Adjusted Ebitda. The Partnership agreement defines adjusted ebitda as net income (loss) before income tax expense, interest expense, depreciation and amortization expense and certain other items management believes affect the comparability of operating results. Adjusted ebitda is a non-GAAP financial measure that management and external users of our consolidated financial statements, such as industry analysts, investors, lenders and rating agencies, may use to assess:
- The Partnership’s operating performance as compared to other publicly traded partnerships in the midstream energy industry, without regard to capital structure, historical cost basis or financing methods;
- The Partnership’s ability to incur and service debt and fund capital expenditures;
- The ability of the Partnership’s assets to generate sufficient cash flow to make distributions to unitholders; and
- The viability of acquisitions and other capital expenditure projects and the returns on investment of various investment opportunities.

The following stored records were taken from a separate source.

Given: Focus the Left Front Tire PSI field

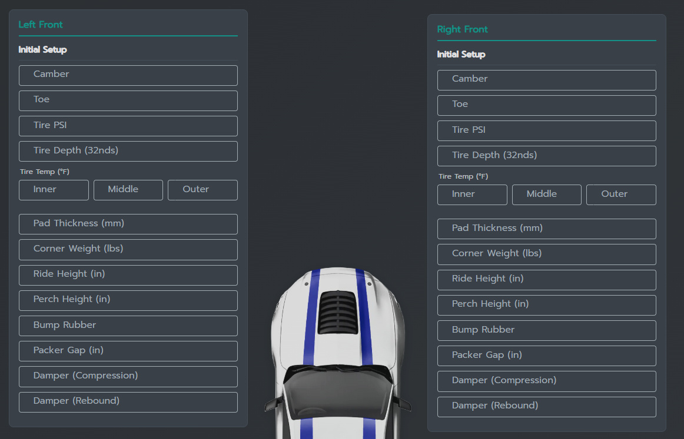Looking at the screenshot, I should [x=128, y=126].
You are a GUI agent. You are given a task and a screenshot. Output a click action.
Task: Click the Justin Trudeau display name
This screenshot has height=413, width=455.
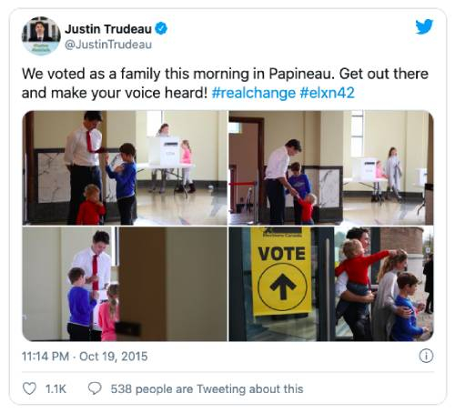[108, 29]
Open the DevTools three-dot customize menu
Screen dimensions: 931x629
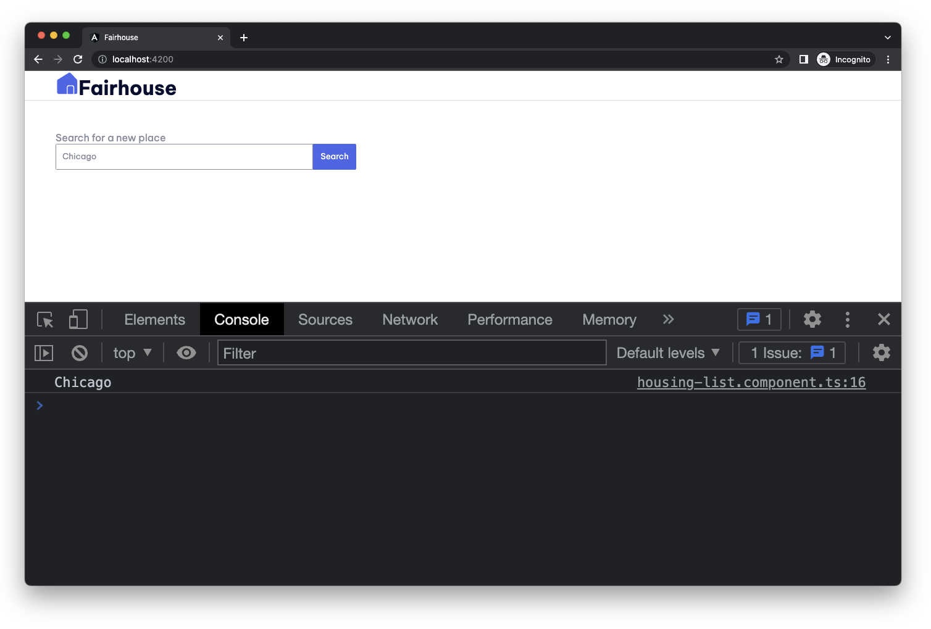[847, 319]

Management believes it is appropriate to exclude certain items from ebitda because management believes these items affect the comparability of operating results. The Partnership believes that the presentation of adjusted ebitda in this press release provides information useful to investors in assessing its financial condition and results of operations. The GAAP measure most directly comparable to adjusted ebitda is net income.
Distributable Cash Flow. The Partnership agreement defines DCF as adjusted ebitda attributable to the Partnership adjusted for:
- Addition of interest income;
- Subtraction of net cash paid for interest expense;
- Subtraction of maintenance capital expenditures; and
- Subtraction of income taxes.
Management compares the DCF the Partnership generates to the cash distributions it expects to pay its partners. Using this metric, management computes a distribution coverage ratio. DCF is an important non-GAAP financial measure for our limited partners since it serves as an indicator of our success in providing a cash return on investment. Specifically, this financial measure indicates to investors whether or not the Partnership is generating cash flows at a level that can sustain or support an increase in its quarterly cash distributions. DCF is also a quantitative standard used by the investment community with respect to publicly traded partnerships because the value of a partnership unit is in part measured by its yield, which is based on the amount of cash distributions a partnership can pay to a unitholder. The GAAP measure most directly comparable to DCF is net cash provided by operating activities.